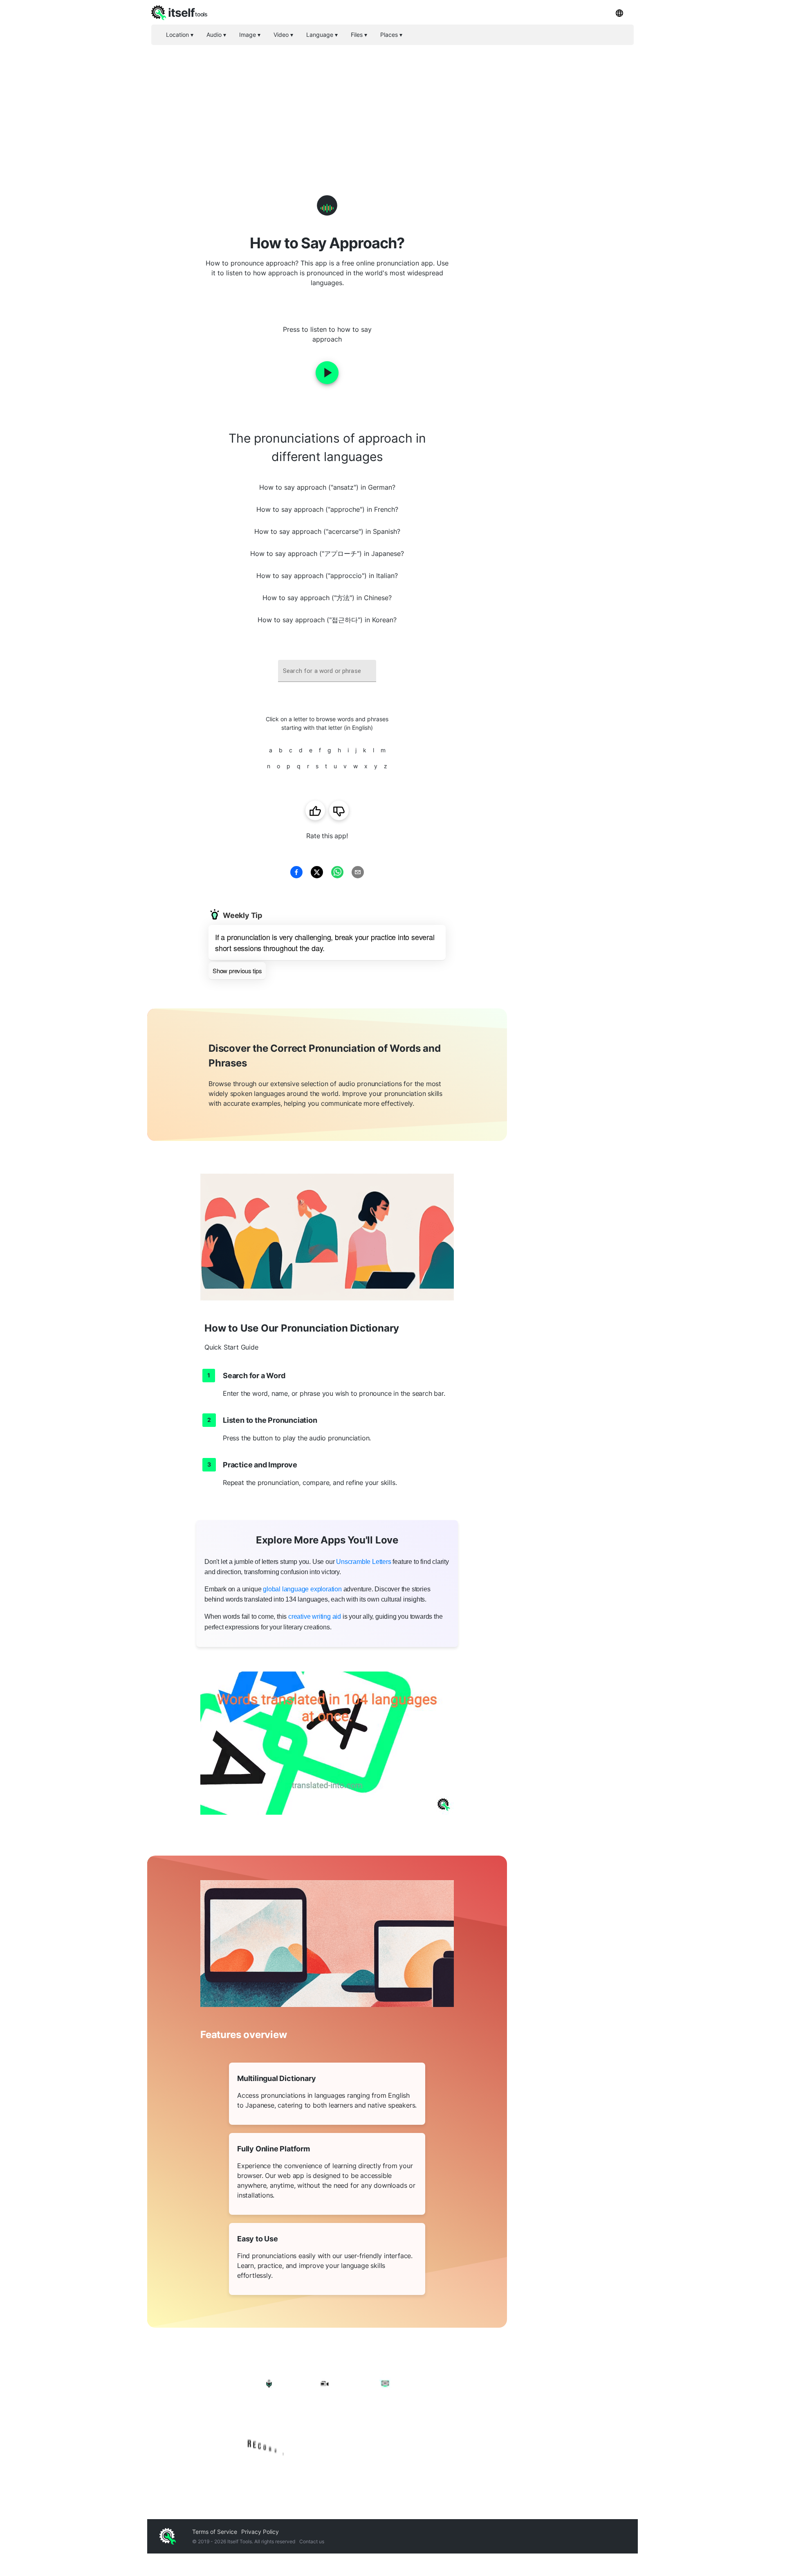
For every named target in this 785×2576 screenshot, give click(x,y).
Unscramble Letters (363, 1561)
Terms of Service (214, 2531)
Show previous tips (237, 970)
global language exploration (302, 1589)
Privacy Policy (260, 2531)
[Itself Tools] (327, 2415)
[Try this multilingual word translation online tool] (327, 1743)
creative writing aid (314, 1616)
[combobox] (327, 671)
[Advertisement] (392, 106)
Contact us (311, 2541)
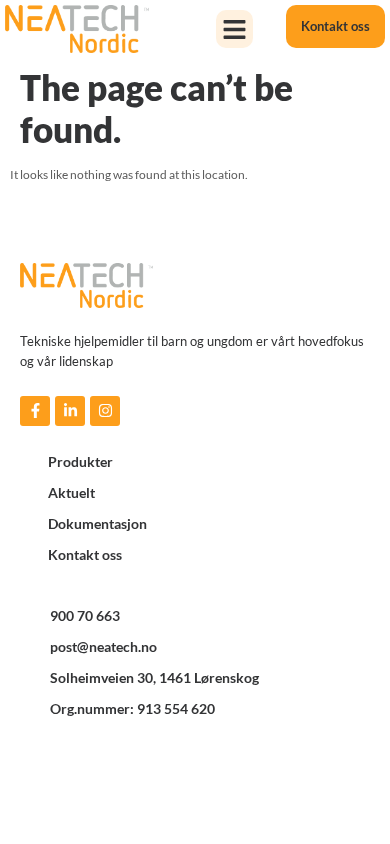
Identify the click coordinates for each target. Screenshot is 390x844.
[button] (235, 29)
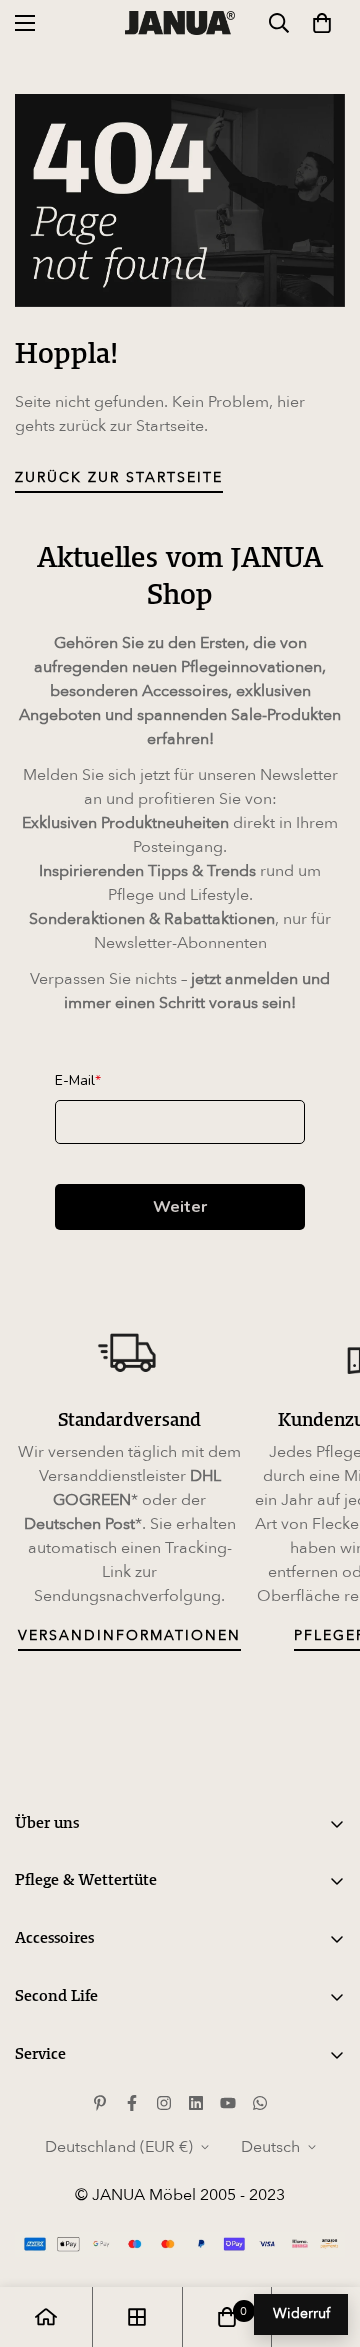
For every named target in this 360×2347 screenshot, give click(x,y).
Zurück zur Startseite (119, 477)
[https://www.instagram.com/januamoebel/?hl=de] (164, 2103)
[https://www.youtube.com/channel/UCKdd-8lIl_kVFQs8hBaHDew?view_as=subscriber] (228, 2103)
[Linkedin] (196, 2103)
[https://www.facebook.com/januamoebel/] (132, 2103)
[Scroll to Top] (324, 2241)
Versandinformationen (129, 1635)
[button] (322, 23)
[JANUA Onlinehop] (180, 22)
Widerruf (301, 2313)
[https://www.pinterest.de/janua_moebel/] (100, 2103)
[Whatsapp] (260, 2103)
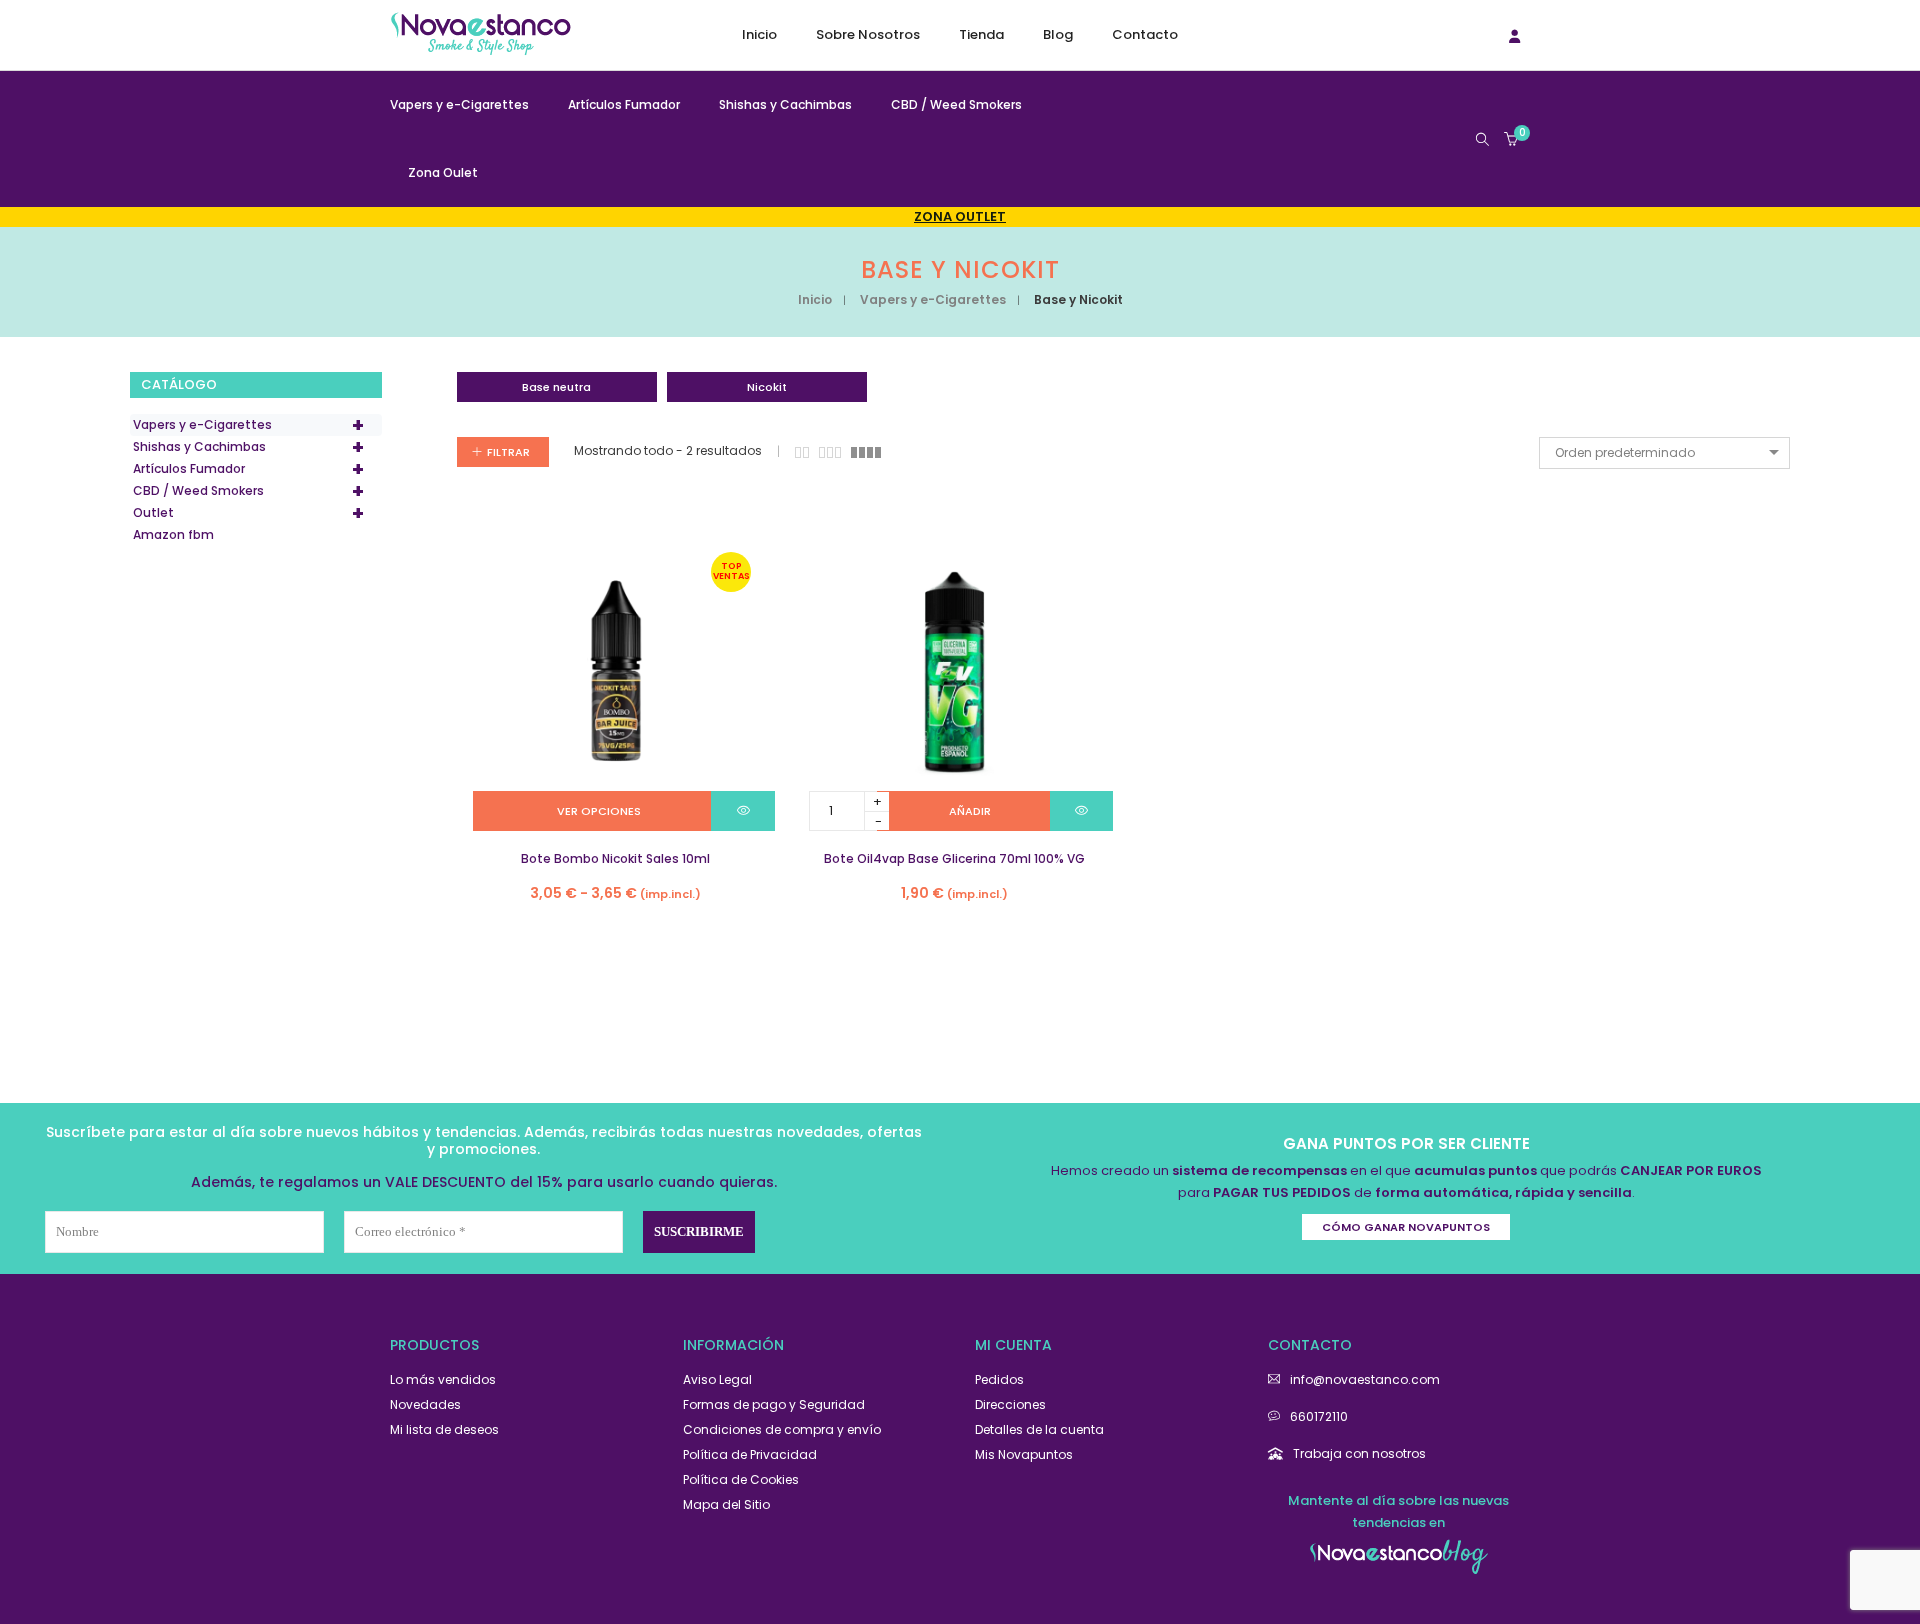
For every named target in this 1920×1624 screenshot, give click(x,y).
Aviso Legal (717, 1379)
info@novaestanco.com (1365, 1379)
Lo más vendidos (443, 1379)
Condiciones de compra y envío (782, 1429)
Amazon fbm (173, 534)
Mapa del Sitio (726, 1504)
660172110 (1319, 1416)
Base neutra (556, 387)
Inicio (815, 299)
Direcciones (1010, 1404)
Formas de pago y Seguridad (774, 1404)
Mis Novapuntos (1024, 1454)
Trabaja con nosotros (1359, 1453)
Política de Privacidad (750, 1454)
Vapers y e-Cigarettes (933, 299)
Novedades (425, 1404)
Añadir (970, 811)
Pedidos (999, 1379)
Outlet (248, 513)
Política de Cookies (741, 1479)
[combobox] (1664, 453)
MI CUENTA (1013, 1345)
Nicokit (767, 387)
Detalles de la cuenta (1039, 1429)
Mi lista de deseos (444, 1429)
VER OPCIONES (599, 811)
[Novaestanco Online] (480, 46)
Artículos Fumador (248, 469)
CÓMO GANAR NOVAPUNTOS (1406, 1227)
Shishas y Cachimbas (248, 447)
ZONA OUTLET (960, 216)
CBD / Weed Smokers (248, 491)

************

Would you set down only the lines above from the line with "Privacy Policy (260, 2531)" to the line with "[https://www.instagram.com/januamoebel/?hl=de] (164, 2103)", both included, exactly as they stand and without the pictures?

Privacy Policy (260, 2531)
[Itself Tools] (327, 2415)
[Try this multilingual word translation online tool] (327, 1743)
creative writing aid (314, 1616)
[combobox] (327, 671)
[Advertisement] (392, 106)
Contact us (311, 2541)
Identify the click coordinates for each target. Screenshot is 390x844.
[button] (235, 29)
For every named target in this 360×2347 screenshot, give click(x,y).
Zurück zur Startseite (119, 477)
[https://www.instagram.com/januamoebel/?hl=de] (164, 2103)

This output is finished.